§ Rows:
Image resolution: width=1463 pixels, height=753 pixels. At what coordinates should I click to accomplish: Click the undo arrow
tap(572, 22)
--
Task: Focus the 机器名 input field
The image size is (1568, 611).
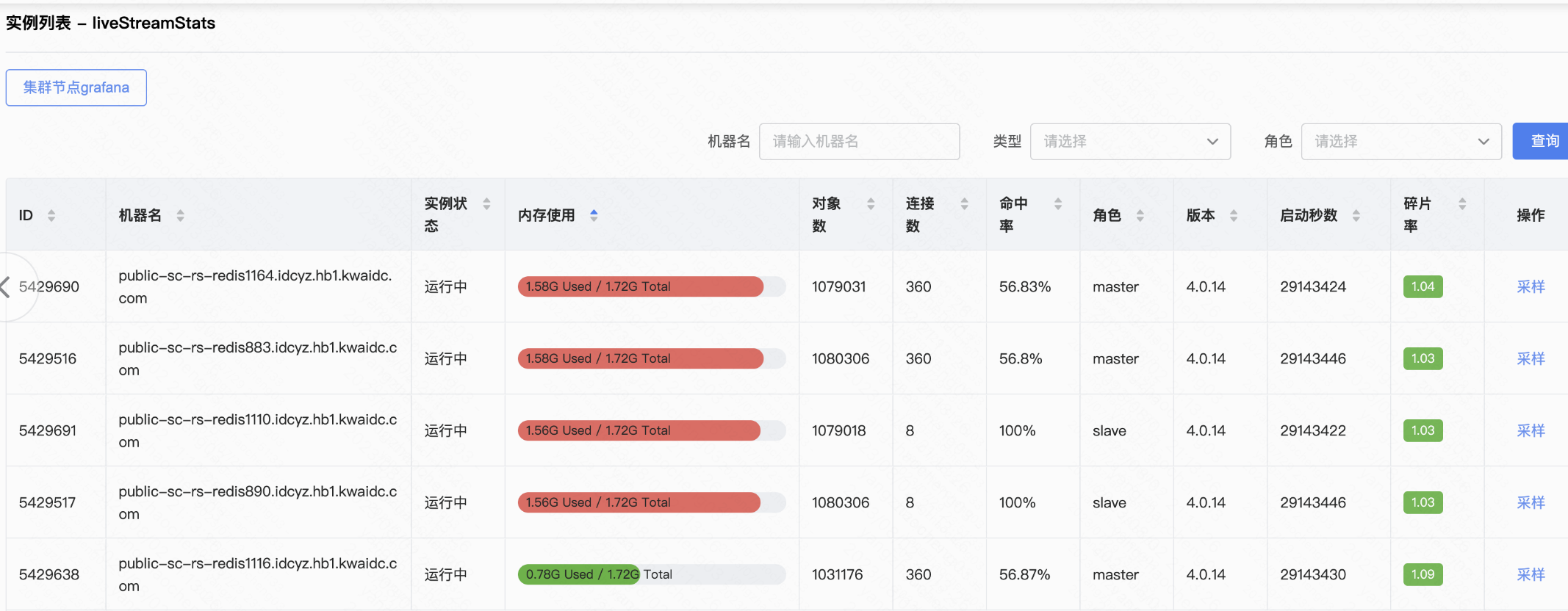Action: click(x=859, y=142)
==
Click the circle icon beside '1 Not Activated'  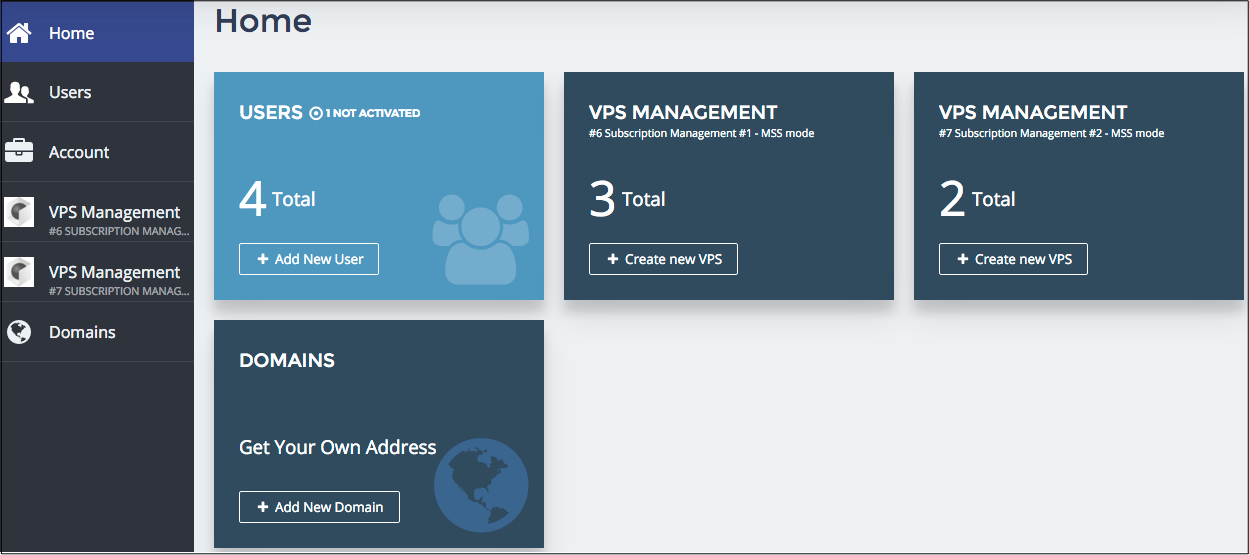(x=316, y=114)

§ Set problem:
Copy everything from the line containing "Image resolution: width=1463" down to the line containing "tap(572, 22)", replacing "undo arrow" with "redo arrow" and leaving the rest the same.

§ Response to this task:
Image resolution: width=1463 pixels, height=753 pixels. At what coordinates should I click to accomplish: Click the redo arrow
tap(572, 22)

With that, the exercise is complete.